3. Mme F… G… B…, ressortissante somalienne née le 1er mai 1981, a obtenu le bénéfice de la protection subsidiaire par une décision de la Cour nationale du droit d’asile du 19 octobre 2022. Les requérants demandent au juge des référés, sur le fondement des dispositions de l’article L. 521-1 du code de justice administrative, de suspendre l’exécution de la décision implicite de la commission de recours rejetant le recours dirigé contre les décisions de l’autorité consulaire française à Addis-Abeba du 15 avril 2025 refusant de délivrer des visas d’entrée et de long séjour en France au titre de la réunification familiale à Mme A… H… C…, à M. E… H… C…, et aux enfants mineurs D… H… C…, I… G… B… et J… G… B….
4. En l’espèce, pour justifier l’urgence d’une suspension de l’exécution de la décision implicite de la commission de recours contre les décisions de refus de visa d’entrée en France, les requérants se prévalent de l’état de santé de Mme G… B…, réunifiante, dont l’état de santé nécessiterait la présence de ses enfants à ses côtés. Toutefois, cette nécessité n’est pas établie au dossier par la seule production d’un compte-rendu médical. Si les requérants font également état de la séparation des membres de la famille, et de l’isolement des enfants mineurs dans un pays dont ils n’ont pas la nationalité, il est constant que Mme G… B… a obtenu le bénéfice de la protection subsidiaire le 19 octobre 2022 alors que les requérants ne démontrent pas avoir entrepris, consécutivement à cette obtention, des démarches tendant à l’obtention des visas litigieux avant le 3 juillet 2024, date d’enregistrement des demandes de visas, soit plus d’un an et demi plus tard, sans qu’ils ne justifient des raisons de l’observance d’un tel délai hormis les difficultés d’obtention des documents d’état civil des demandeurs de visas et la nécessité de se déplacer dans un pays limitrophe à la Somalie, de sorte que les requérants doivent être regardés comme ayant contribué eux-mêmes à la situation d’urgence qu’ils allèguent aujourd’hui. Les circonstances ainsi invoquées ne sont pas, en dépit de la séparation des membres de la famille, de nature à justifier de l’urgence qui s’attacherait à la suspension de la décision litigieuse.
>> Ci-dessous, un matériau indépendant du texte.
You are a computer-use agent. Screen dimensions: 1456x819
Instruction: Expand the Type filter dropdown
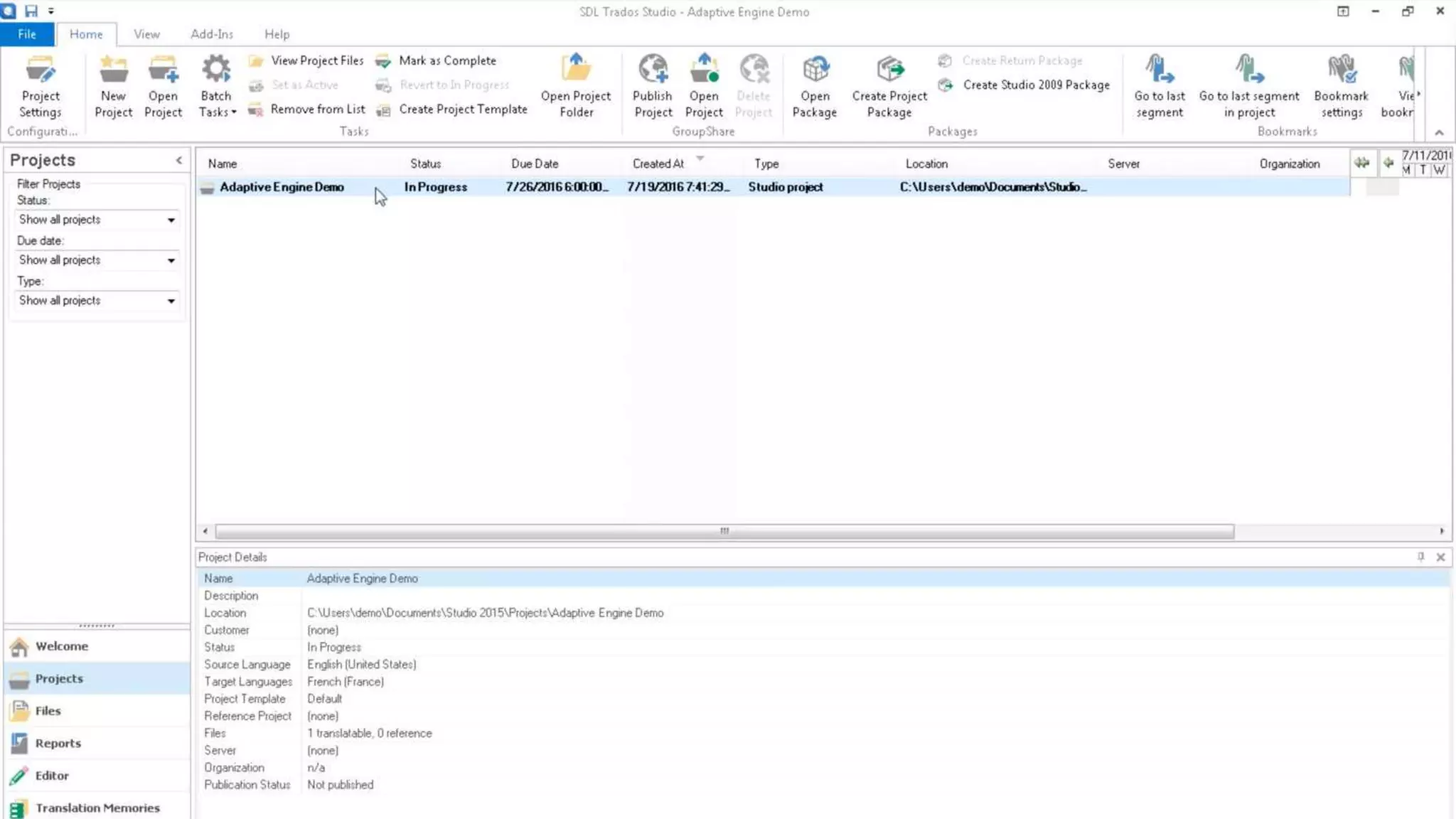point(171,301)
5. Il résulte de ce qui précède, sans qu’il soit besoin d’apprécier la condition tenant à l’existence d’un doute sérieux quant à la légalité de la décision attaquée, que la requête de Mme A… H… C…, M. E… H… C… et Mme F… G… B… doit être rejetée en toutes ses conclusions, selon la procédure prévue à l’article L. 522-3 du code de justice administrative, sans qu’il y ait lieu d’admettre Mme G… B… à l’aide juridictionnelle provisoire.
O R D O N N E :
Article 1er : Mme F… G… B… n’est pas admise au bénéfice de l’aide juridictionnelle provisoire.
Article 2 : La requête de Mme A… H… C…, M. E… H… C… et Mme F… G… B… est rejetée.
Article 3 : La présente ordonnance sera notifiée à Mme A… H… C…, M. E… H… C… et Mme F… G… B…, à Me Blin et au ministre de l’intérieur.
Fait à Nantes, le 26 décembre 2025.
Le juge des référés,
P. REVEREAU
La République mande et ordonne au ministre de l’intérieur en ce qui le concerne et à tous commissaires de justice à ce requis en ce qui concerne les voies de droit commun, contre les parties privées, de pourvoir à l’exécution de la présente décision.